WHAT YOU WILL DO -
Transcribe everything from the line containing "This screenshot has height=629, width=1278." down to the line containing "Action: click(x=58, y=40)", both of those lines included, and leave the pictures out of your answer.

INFORMATION GIVEN -
● ● ● ● ● ● ●
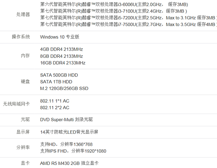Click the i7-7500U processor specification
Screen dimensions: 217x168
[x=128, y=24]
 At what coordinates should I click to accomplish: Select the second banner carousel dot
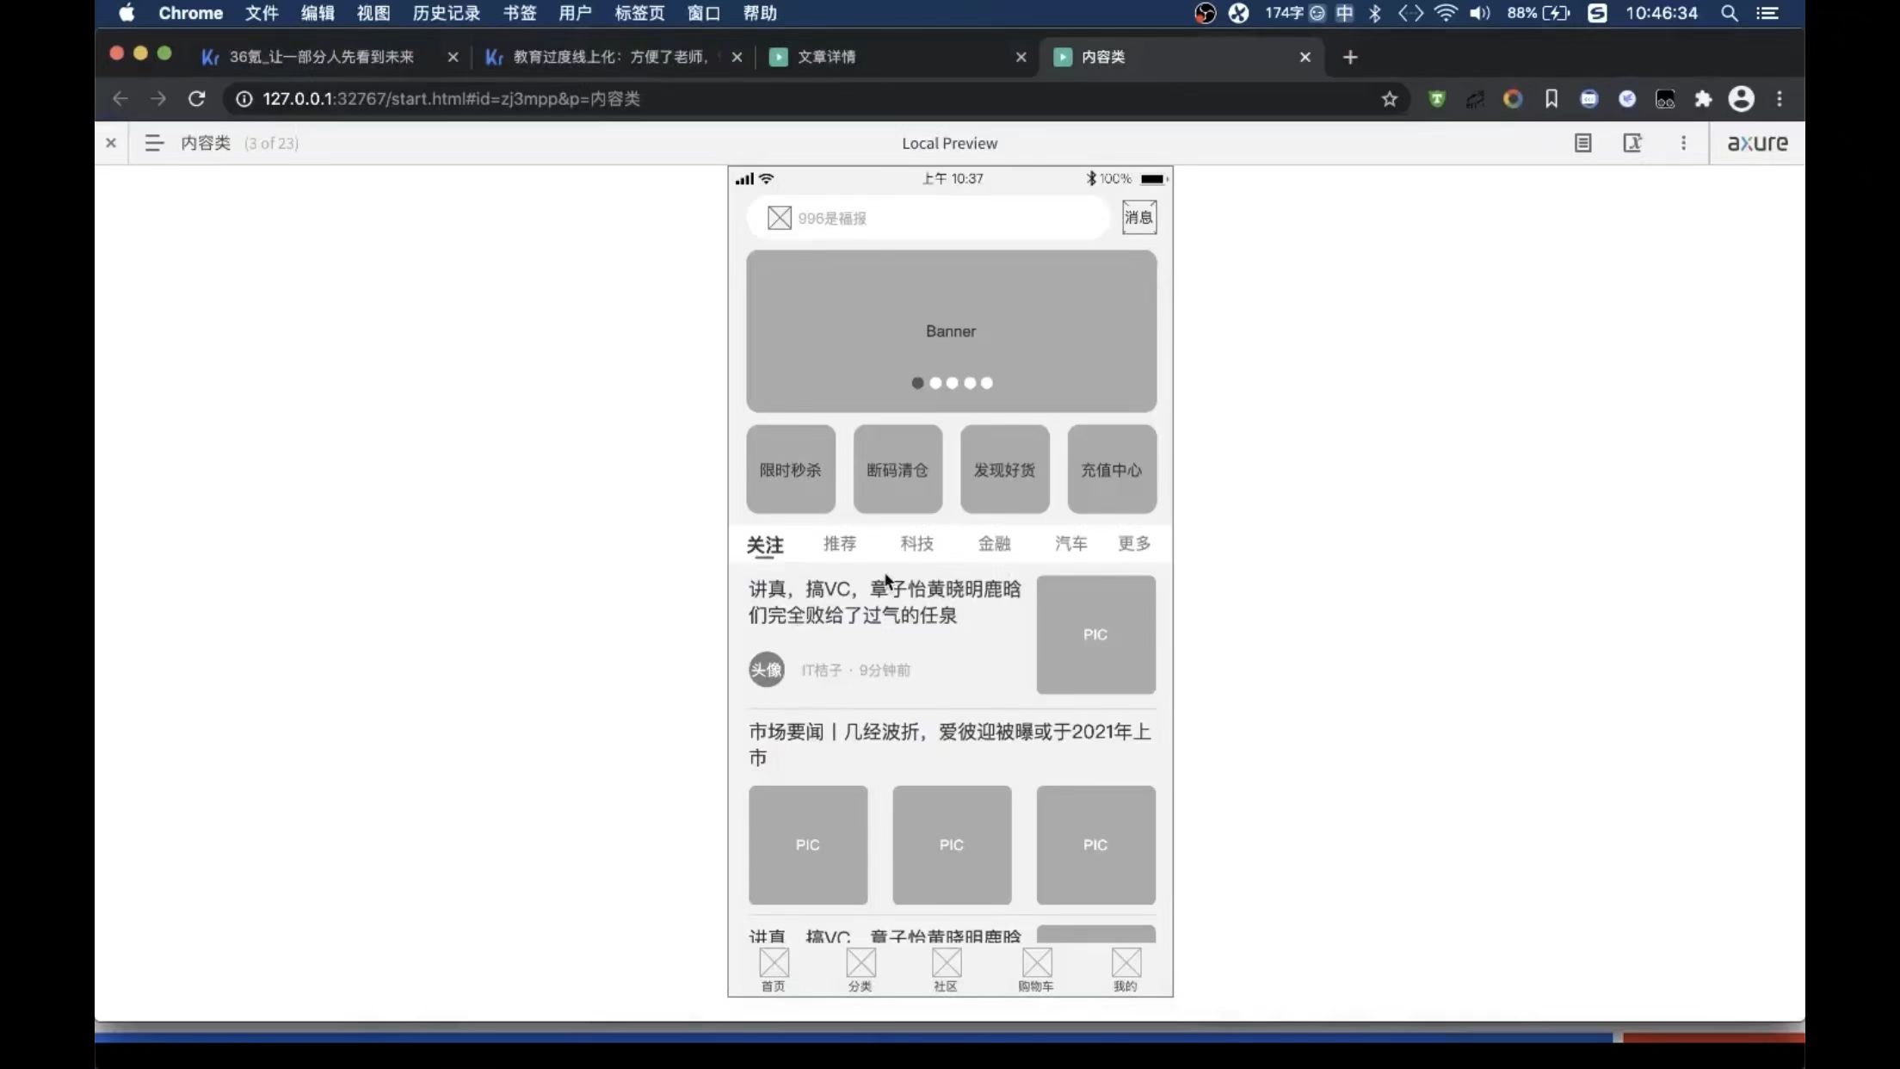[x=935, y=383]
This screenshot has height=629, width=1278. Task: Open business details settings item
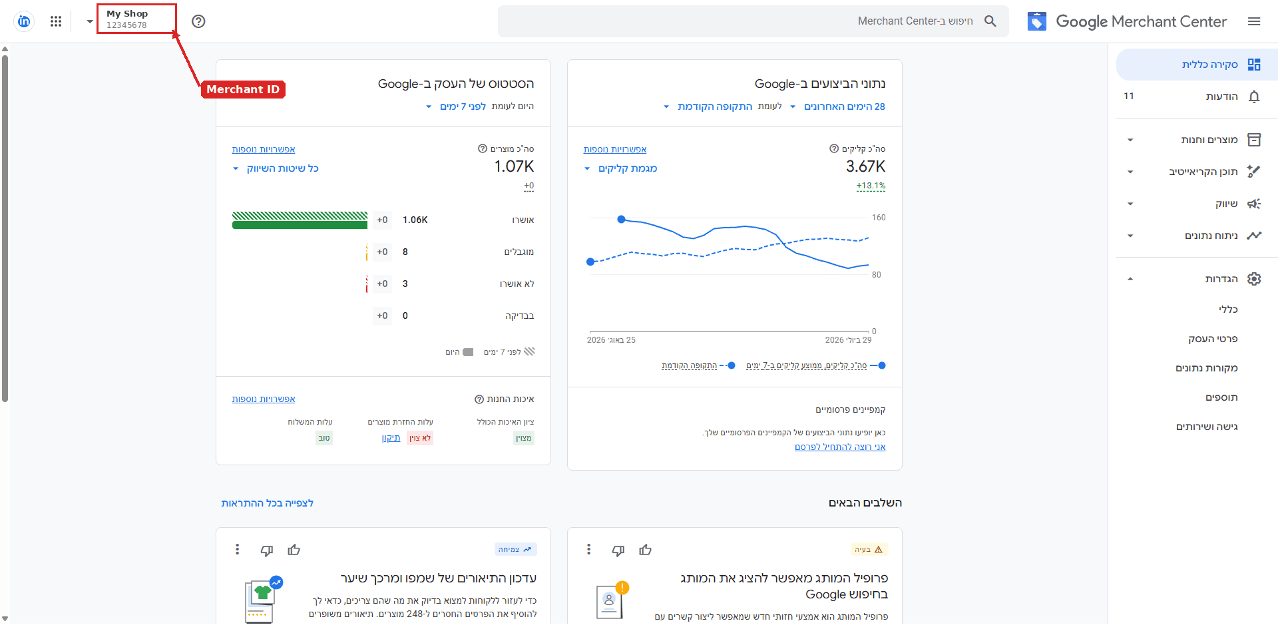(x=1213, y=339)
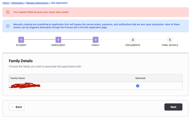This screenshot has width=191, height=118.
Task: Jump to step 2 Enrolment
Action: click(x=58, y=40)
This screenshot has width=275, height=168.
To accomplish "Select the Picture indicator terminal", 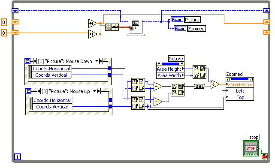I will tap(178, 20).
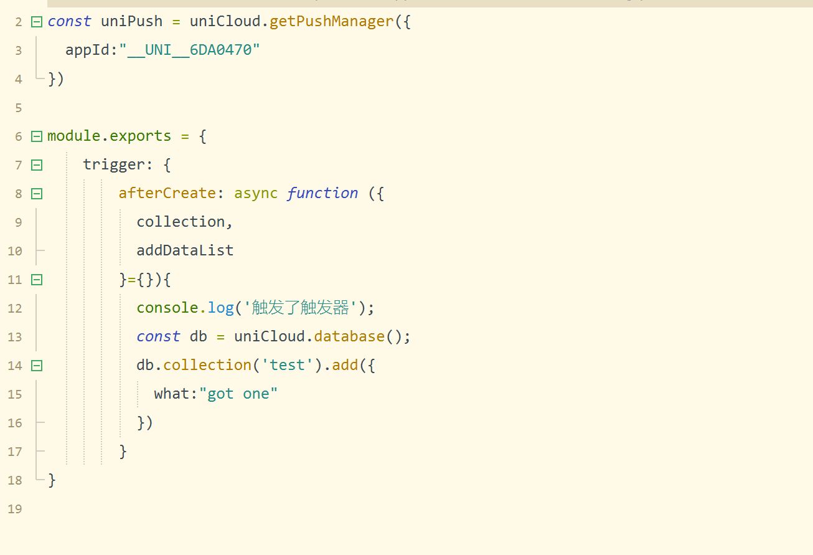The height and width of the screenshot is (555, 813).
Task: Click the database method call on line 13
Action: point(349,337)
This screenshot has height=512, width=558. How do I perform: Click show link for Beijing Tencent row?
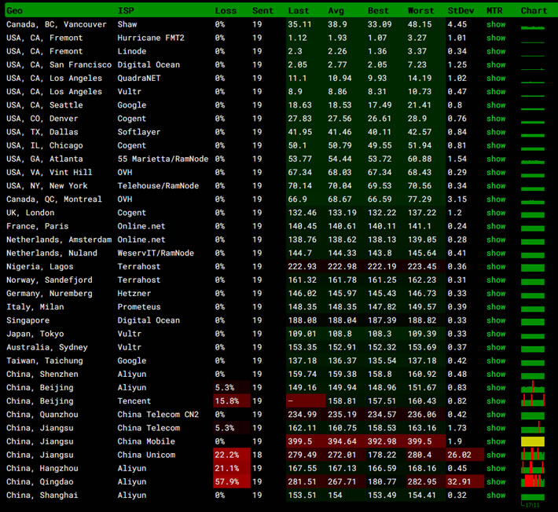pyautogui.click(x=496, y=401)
● ● ● ● ● ● ●
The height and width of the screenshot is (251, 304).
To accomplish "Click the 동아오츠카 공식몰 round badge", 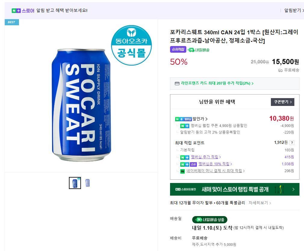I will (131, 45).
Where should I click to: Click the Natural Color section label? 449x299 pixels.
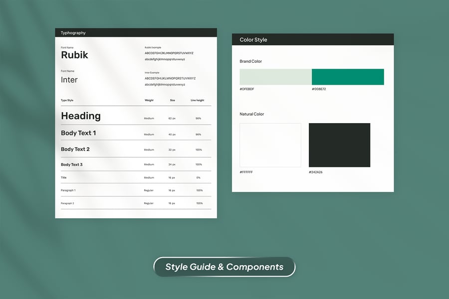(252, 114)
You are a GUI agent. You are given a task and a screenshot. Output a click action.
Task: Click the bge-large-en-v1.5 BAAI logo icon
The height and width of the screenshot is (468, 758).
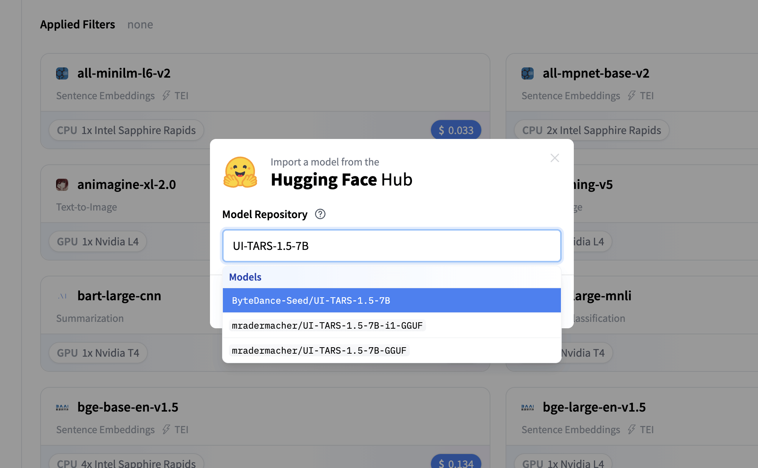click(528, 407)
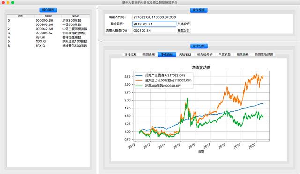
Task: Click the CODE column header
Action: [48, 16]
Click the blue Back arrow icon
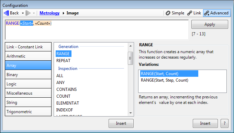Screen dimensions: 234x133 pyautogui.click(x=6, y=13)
● ● ● ● ● ● ●
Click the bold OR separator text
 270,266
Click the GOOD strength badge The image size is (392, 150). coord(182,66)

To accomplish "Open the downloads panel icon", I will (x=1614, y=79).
● ● ● ● ● ● ●
PROBLEM SOLUTION -
This screenshot has height=629, width=1278. Task: Open business details settings item
(x=1213, y=339)
This screenshot has width=191, height=118.
Task: Jump to step 2 Enrolment
Action: click(x=58, y=40)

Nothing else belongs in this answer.